Collected data entries
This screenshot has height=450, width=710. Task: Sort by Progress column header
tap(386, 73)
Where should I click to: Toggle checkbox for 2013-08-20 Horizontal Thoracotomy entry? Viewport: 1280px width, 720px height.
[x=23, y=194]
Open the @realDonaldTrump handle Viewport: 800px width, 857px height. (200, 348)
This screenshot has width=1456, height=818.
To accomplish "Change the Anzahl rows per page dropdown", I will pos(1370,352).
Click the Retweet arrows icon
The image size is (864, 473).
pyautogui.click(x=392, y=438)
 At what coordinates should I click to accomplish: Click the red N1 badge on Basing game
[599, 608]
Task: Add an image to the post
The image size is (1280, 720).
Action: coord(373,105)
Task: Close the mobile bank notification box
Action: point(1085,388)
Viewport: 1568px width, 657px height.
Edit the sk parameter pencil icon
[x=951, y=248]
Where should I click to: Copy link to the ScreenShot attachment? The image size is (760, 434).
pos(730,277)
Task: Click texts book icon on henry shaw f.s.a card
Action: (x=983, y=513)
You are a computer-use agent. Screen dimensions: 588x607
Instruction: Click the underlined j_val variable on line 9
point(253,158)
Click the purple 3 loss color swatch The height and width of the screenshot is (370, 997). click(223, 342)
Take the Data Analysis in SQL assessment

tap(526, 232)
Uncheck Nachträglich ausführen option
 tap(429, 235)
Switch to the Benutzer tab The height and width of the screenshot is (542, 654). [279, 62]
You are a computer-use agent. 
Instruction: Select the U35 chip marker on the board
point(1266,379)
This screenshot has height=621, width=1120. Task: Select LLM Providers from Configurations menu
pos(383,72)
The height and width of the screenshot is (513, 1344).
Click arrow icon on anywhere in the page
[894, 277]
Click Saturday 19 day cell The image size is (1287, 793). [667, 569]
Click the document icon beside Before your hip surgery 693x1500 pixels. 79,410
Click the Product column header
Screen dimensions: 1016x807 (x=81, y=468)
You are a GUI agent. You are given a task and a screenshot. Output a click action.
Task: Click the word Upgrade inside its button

Task objective
Transcribe all of the data exactly, leaving no line out.

Written answer
This screenshot has height=450, width=710. Task: Sort by Progress column header
tap(386, 73)
Where should I click to: Toggle checkbox for 2013-08-20 Horizontal Thoracotomy entry? Viewport: 1280px width, 720px height.
[x=23, y=194]
Open the @realDonaldTrump handle Viewport: 800px width, 857px height. (200, 348)
This screenshot has width=1456, height=818.
To accomplish "Change the Anzahl rows per page dropdown", I will pos(1370,352).
Click the Retweet arrows icon
The image size is (864, 473).
pyautogui.click(x=392, y=438)
 At what coordinates should I click to accomplish: Click the red N1 badge on Basing game
[599, 608]
Task: Add an image to the post
The image size is (1280, 720).
Action: coord(373,105)
Task: Close the mobile bank notification box
Action: point(1085,388)
Viewport: 1568px width, 657px height.
Edit the sk parameter pencil icon
[x=951, y=248]
Where should I click to: Copy link to the ScreenShot attachment? The image size is (760, 434).
pos(730,277)
Task: Click texts book icon on henry shaw f.s.a card
Action: (x=983, y=513)
You are a computer-use agent. Screen dimensions: 588x607
Instruction: Click the underlined j_val variable on line 9
point(253,158)
Click the purple 3 loss color swatch The height and width of the screenshot is (370, 997). click(223, 342)
Take the Data Analysis in SQL assessment

tap(526, 232)
Uncheck Nachträglich ausführen option
 tap(429, 235)
Switch to the Benutzer tab The height and width of the screenshot is (542, 654). [279, 62]
You are a computer-use agent. 
Instruction: Select the U35 chip marker on the board
point(1266,379)
This screenshot has height=621, width=1120. Task: Select LLM Providers from Configurations menu
pos(383,72)
The height and width of the screenshot is (513, 1344).
Click arrow icon on anywhere in the page
[894, 277]
Click Saturday 19 day cell The image size is (1287, 793). [667, 569]
Click the document icon beside Before your hip surgery 693x1500 pixels. 79,410
Click the Product column header
Screen dimensions: 1016x807 (x=81, y=468)
You are a GUI agent. You are given a task and a screenshot. Output a click action.
Task: Click the word Upgrade inside its button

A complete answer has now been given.